You are viewing a plain text version of this content. The canonical link for it is here.
Posted to dev@ambari.apache.org by Matt <mi...@gmail.com> on 2015/12/30 12:04:55 UTC

Review Request 41795: Make the hdfs replication as 1 when it is single node cluster

-----------------------------------------------------------
This is an automatically generated e-mail. To reply, visit:
https://reviews.apache.org/r/41795/
-----------------------------------------------------------

Review request for Ambari, Alexander Denissov, Alejandro Fernandez, bhuvnesh chaudhary, Dmitro Lisnichenko, jun aoki, Lav Jain, Newton Alex, Oleksandr Diachenko, Sumit Mohanty, and Srimanth Gunturi.


Bugs: AMBARI-14459
    https://issues.apache.org/jira/browse/AMBARI-14459


Repository: ambari


Description
-------

By default dfs.replication is set to 3. In a single node cluster, advise and validate dfs.replication = 1


Diffs
-----

  ambari-server/src/main/resources/stacks/HDP/2.0.6/services/stack_advisor.py 7e2871b 
  ambari-server/src/test/python/stacks/2.0.6/common/test_stack_advisor.py 6699e94 

Diff: https://reviews.apache.org/r/41795/diff/


Testing
-------

Manually Tested
Unit test updated.


Thanks,

Matt


Re: Review Request 41795: Make the hdfs replication as 1 when it is single node cluster

Posted by Matt <mi...@gmail.com>.

> On Dec. 30, 2015, 9:39 a.m., Sumit Mohanty wrote:
> > I wonder if someone with HDFS expertise can chime in here.
> > 
> > In general, I have not run into any problem with replication factor being 3 but number of DNs being less than that (yes, some tests such as decommissioning require explicit changing of the value). 
> > As you add more DNs HDFS starts adding replicas. 
> > 
> > The opposite seems to be risky to me. Start with a replication factor of 1 and then add DNs. If you forget to change the value, replicas will not be created. Data that is already stored will not be replicated. So in essence, if one is deploying a cluster that needs to live long "3" is a better value. If the cluster never needs more than 1-2 DN then its likely a test cluster and thus not a higher priority scenario.
> > 
> > So I would rather leave the replication factor to be 3 and then have test deployments change defaults based on what they are testing.
> > 
> > -1 for the change (the code change is good, but I am not convinced that 1 is a good default)

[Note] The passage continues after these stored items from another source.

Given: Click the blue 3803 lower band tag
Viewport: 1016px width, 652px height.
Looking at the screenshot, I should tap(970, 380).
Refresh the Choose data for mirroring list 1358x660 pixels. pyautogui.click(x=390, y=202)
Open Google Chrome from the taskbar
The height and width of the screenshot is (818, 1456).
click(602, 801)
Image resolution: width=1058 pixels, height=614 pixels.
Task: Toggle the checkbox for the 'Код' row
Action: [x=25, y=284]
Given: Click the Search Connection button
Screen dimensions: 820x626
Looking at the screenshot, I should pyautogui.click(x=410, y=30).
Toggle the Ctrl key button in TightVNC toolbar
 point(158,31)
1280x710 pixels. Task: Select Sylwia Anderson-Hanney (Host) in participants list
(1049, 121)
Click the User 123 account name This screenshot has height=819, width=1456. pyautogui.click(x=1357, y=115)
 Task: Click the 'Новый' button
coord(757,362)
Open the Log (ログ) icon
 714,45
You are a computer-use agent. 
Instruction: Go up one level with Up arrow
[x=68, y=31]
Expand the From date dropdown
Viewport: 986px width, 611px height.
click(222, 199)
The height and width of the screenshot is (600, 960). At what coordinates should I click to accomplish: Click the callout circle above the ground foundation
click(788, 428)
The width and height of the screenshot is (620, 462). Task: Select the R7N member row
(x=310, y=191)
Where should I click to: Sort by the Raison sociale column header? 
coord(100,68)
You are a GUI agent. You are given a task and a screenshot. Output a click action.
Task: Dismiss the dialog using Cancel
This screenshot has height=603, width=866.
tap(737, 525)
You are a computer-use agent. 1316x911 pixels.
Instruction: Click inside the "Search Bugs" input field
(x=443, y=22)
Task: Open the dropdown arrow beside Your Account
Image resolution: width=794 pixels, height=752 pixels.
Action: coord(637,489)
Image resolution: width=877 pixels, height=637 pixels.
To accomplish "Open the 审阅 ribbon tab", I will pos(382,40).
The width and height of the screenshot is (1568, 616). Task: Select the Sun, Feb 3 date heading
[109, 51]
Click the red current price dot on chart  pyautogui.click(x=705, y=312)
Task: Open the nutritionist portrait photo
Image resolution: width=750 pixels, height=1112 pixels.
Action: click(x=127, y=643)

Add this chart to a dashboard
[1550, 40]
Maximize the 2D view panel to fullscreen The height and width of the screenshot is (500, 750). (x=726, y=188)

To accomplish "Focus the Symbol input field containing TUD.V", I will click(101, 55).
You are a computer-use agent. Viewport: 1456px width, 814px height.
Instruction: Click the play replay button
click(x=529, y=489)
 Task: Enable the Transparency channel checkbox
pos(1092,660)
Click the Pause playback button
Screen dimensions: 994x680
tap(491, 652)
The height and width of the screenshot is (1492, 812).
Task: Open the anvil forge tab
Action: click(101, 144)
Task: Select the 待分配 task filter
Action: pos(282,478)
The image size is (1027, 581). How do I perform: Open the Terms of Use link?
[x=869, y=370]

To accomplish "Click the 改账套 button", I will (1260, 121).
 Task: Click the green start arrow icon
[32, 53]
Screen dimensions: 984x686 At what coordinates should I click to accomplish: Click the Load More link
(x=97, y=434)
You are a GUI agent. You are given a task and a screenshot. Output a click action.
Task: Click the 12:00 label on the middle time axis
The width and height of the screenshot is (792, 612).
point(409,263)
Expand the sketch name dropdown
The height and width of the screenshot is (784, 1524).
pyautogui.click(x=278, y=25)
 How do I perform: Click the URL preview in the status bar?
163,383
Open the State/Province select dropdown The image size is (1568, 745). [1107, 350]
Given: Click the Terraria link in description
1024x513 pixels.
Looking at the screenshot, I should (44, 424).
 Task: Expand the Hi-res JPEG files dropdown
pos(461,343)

I agree with you Sumit! I did not think this through when I started working on this. 

I'd rather leave the replication factor to be 3 as default, regardless of having or not having less than three DNs.
As a user I might start with 1 DN when I start a cluster managed by Ambari, and add 3 DNs the next day. And totally forget that Ambari set the dfs.replication on my cluster to 1 on day 1, and never changed it. 

As a user, I myself would not want to have the default set to 1 or 2 (based on no of DNs). And leave the default as 3.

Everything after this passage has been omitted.